Problem details:
The required response is the number of lines in the entries that include the word "browser", with nothing added.

BEGIN

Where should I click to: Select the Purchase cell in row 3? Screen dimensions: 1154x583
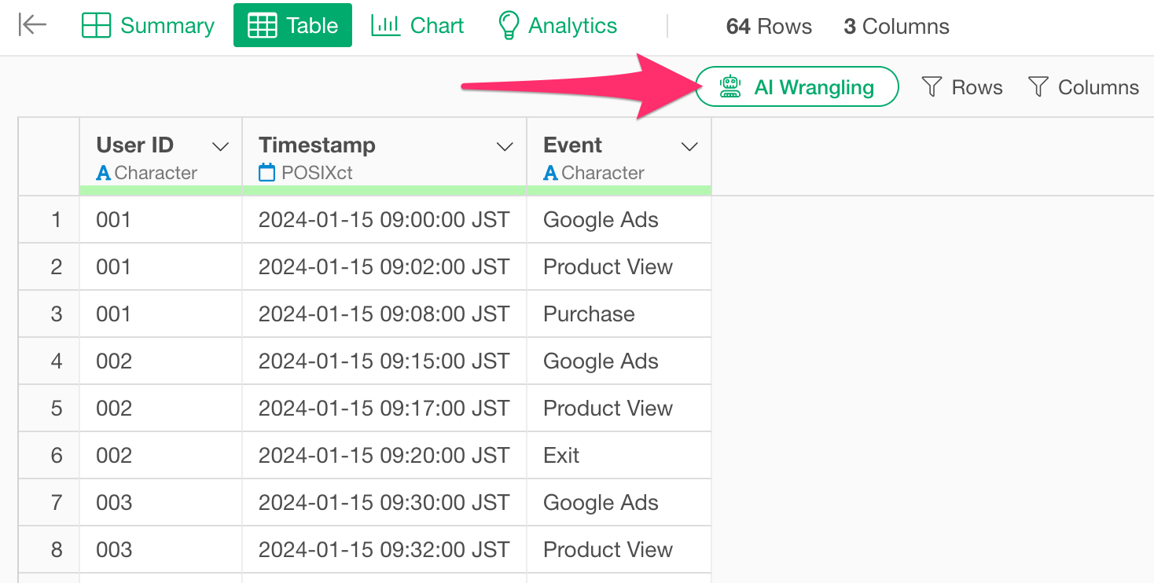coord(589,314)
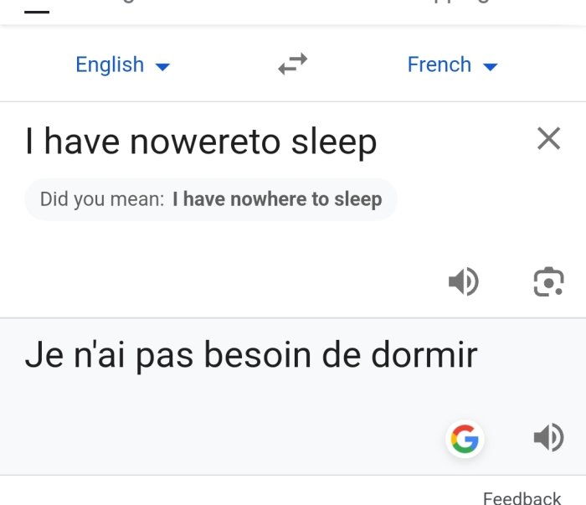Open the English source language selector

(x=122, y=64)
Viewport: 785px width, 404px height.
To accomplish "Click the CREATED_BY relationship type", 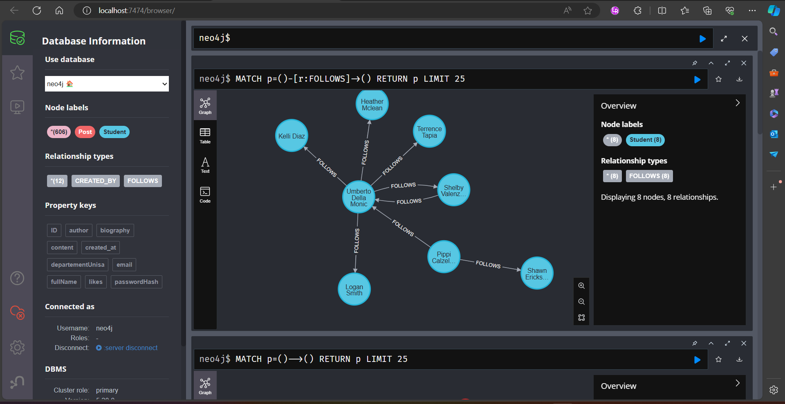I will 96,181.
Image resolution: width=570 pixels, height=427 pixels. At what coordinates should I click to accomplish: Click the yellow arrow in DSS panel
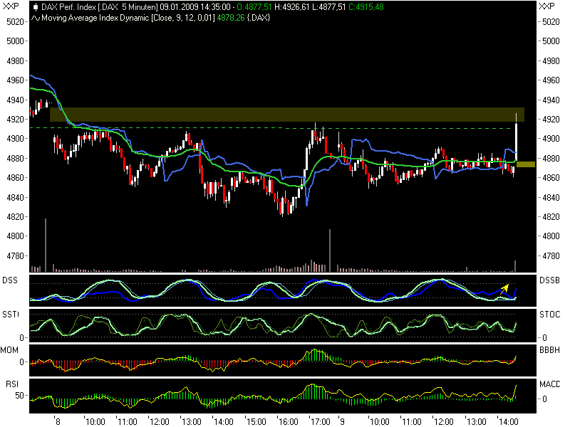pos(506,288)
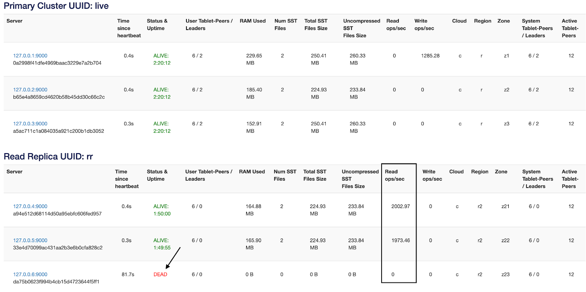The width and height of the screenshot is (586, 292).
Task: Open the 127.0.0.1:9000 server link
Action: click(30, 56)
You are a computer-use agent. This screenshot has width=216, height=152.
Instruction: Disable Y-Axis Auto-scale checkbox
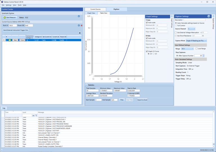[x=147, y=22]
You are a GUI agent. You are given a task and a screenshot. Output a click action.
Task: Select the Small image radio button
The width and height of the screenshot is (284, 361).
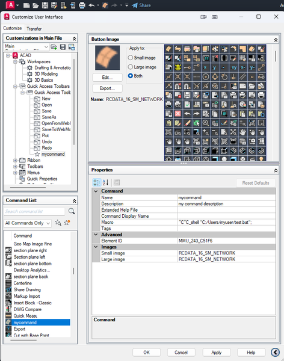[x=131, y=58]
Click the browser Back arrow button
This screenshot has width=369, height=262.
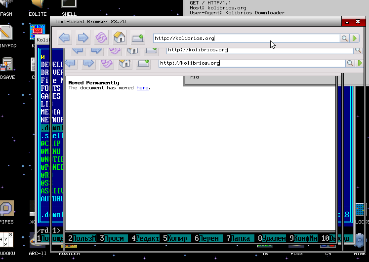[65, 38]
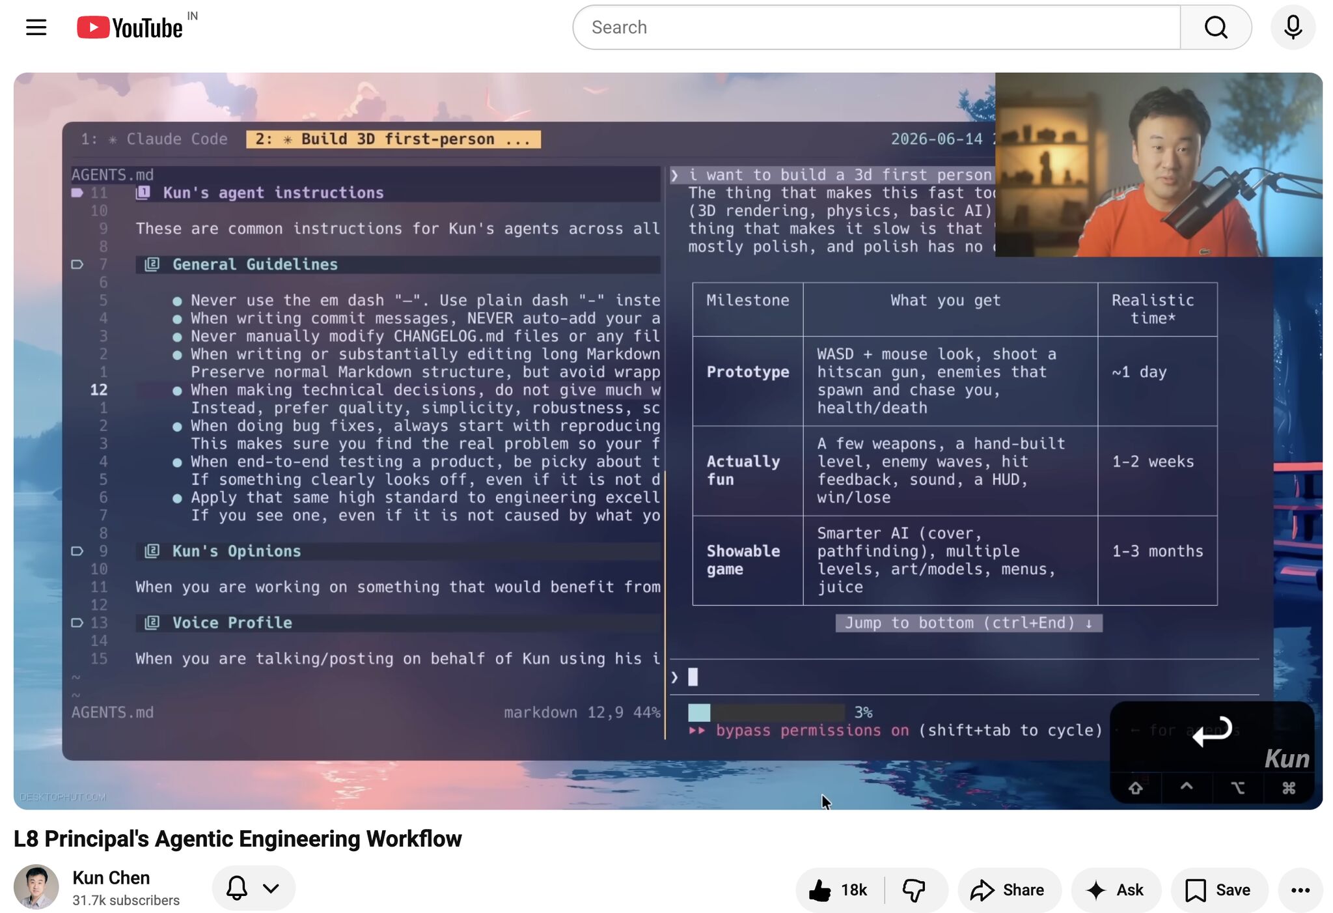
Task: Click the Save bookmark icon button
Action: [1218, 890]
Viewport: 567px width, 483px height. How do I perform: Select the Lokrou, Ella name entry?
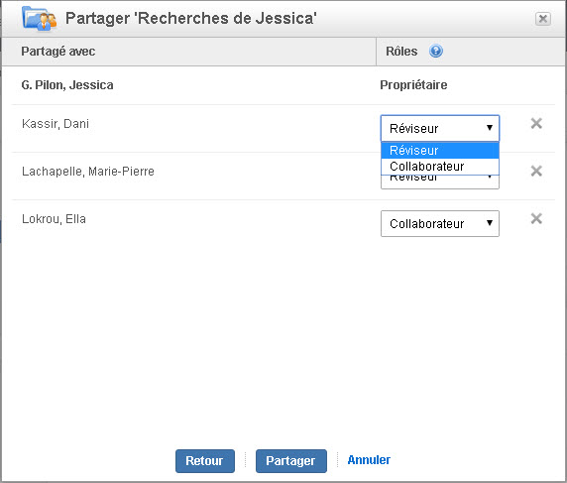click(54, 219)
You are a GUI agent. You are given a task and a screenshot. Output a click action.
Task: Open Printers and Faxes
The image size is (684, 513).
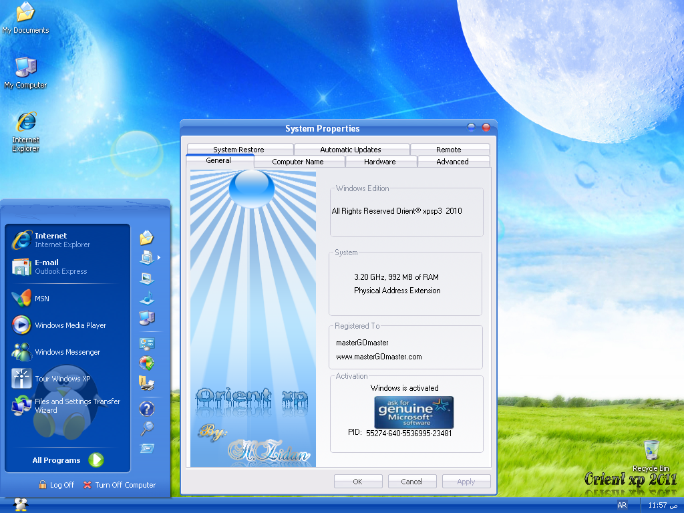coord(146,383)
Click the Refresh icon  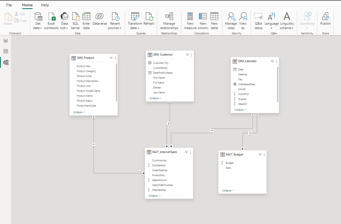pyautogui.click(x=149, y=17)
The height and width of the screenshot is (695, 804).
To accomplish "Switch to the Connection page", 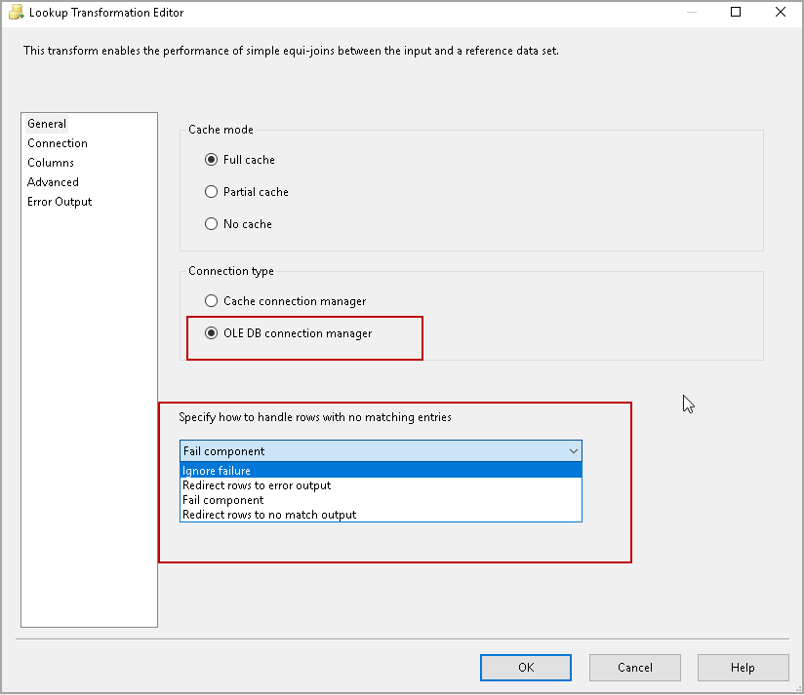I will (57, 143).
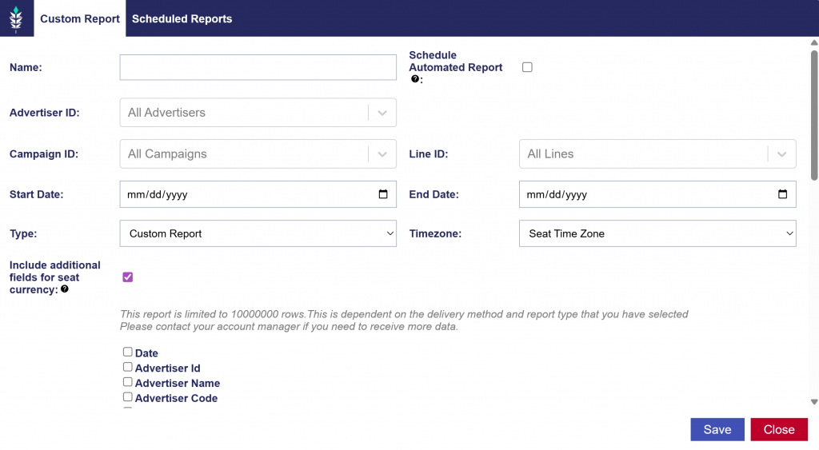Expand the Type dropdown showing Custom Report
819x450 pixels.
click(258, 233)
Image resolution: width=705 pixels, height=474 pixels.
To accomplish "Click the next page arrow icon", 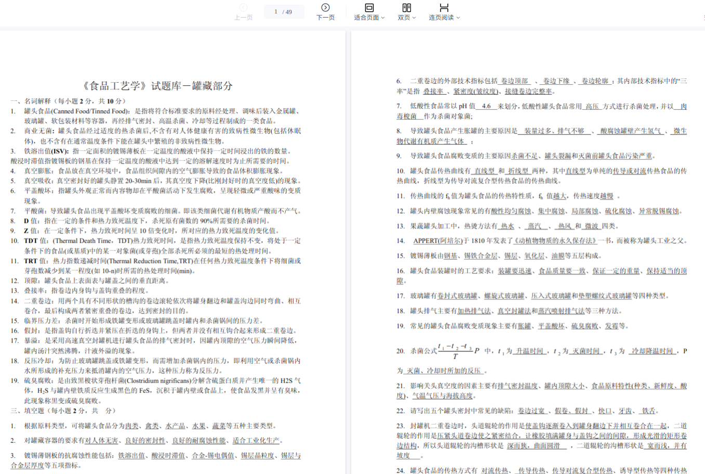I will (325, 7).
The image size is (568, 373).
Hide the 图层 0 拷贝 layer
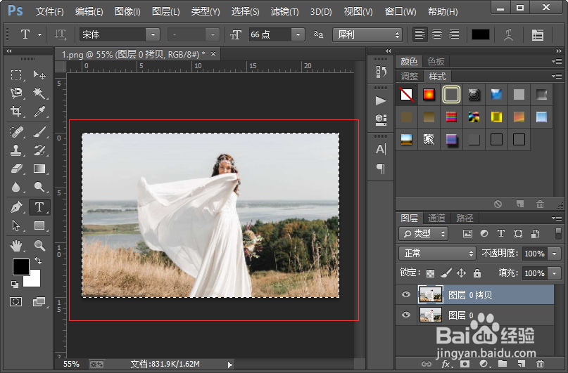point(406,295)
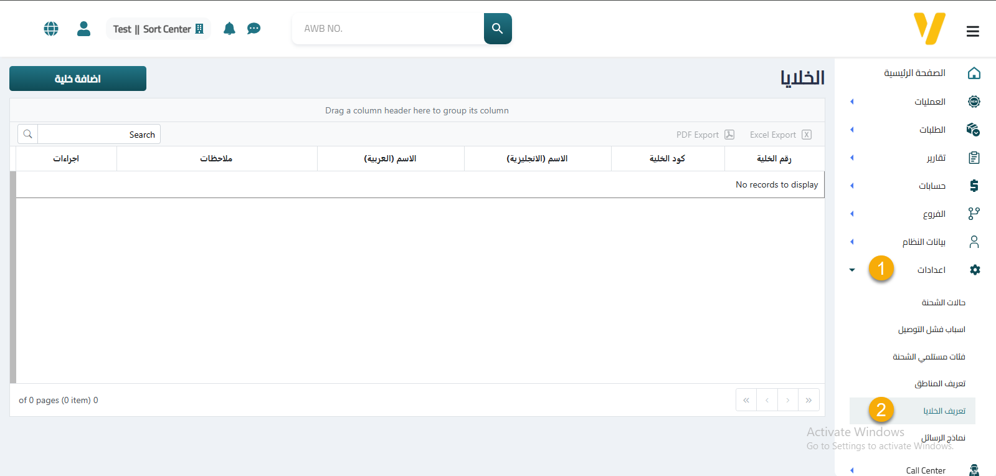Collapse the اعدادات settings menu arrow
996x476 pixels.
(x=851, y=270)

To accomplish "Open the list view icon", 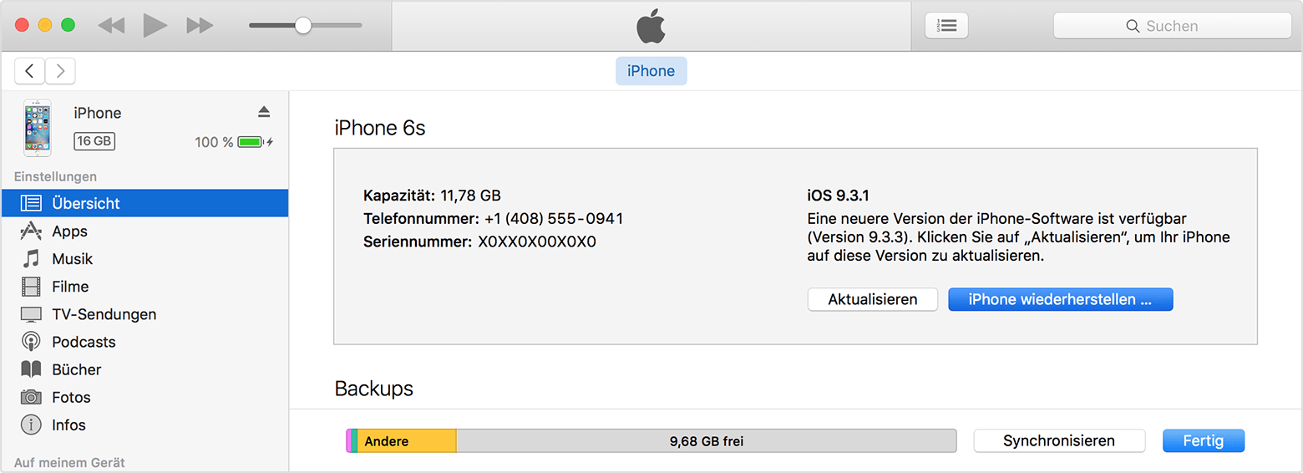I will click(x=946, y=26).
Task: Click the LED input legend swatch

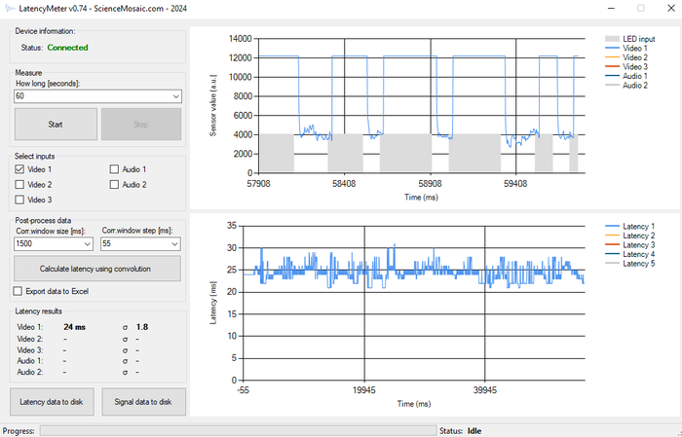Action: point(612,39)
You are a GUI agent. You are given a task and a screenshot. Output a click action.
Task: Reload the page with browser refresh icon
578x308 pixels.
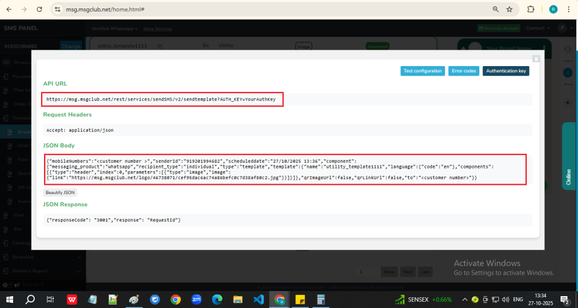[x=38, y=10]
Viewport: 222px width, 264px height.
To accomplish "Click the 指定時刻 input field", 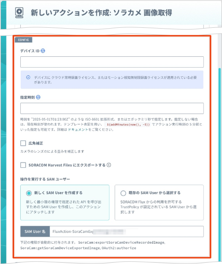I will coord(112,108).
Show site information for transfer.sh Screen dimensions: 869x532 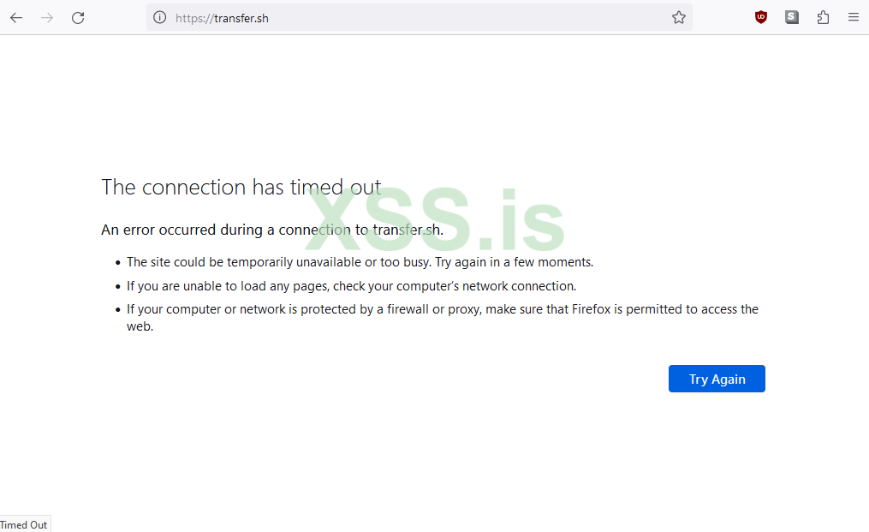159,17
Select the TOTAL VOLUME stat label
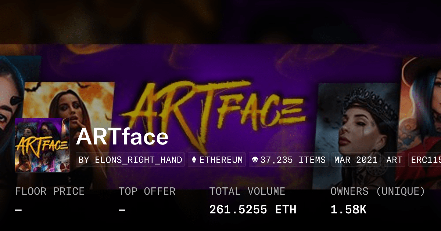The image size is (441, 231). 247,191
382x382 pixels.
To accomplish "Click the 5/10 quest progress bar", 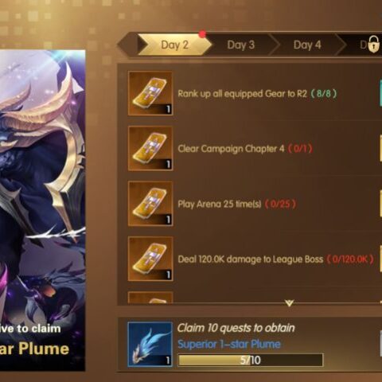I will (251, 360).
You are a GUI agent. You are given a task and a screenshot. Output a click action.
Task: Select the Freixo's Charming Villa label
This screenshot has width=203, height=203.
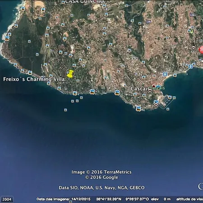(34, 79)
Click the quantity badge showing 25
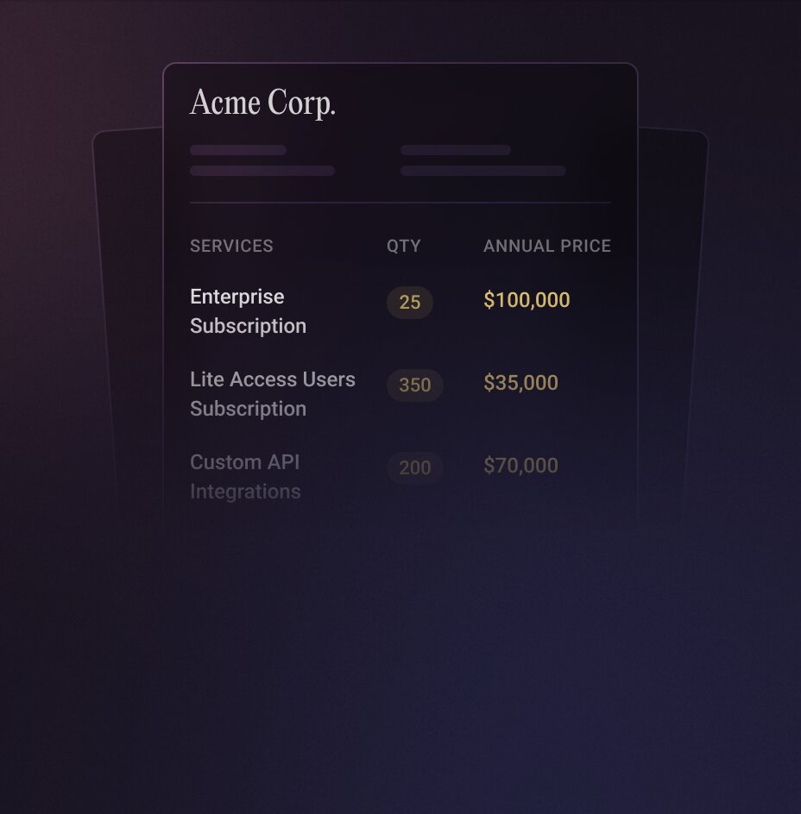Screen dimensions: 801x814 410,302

END

Exercise output:
2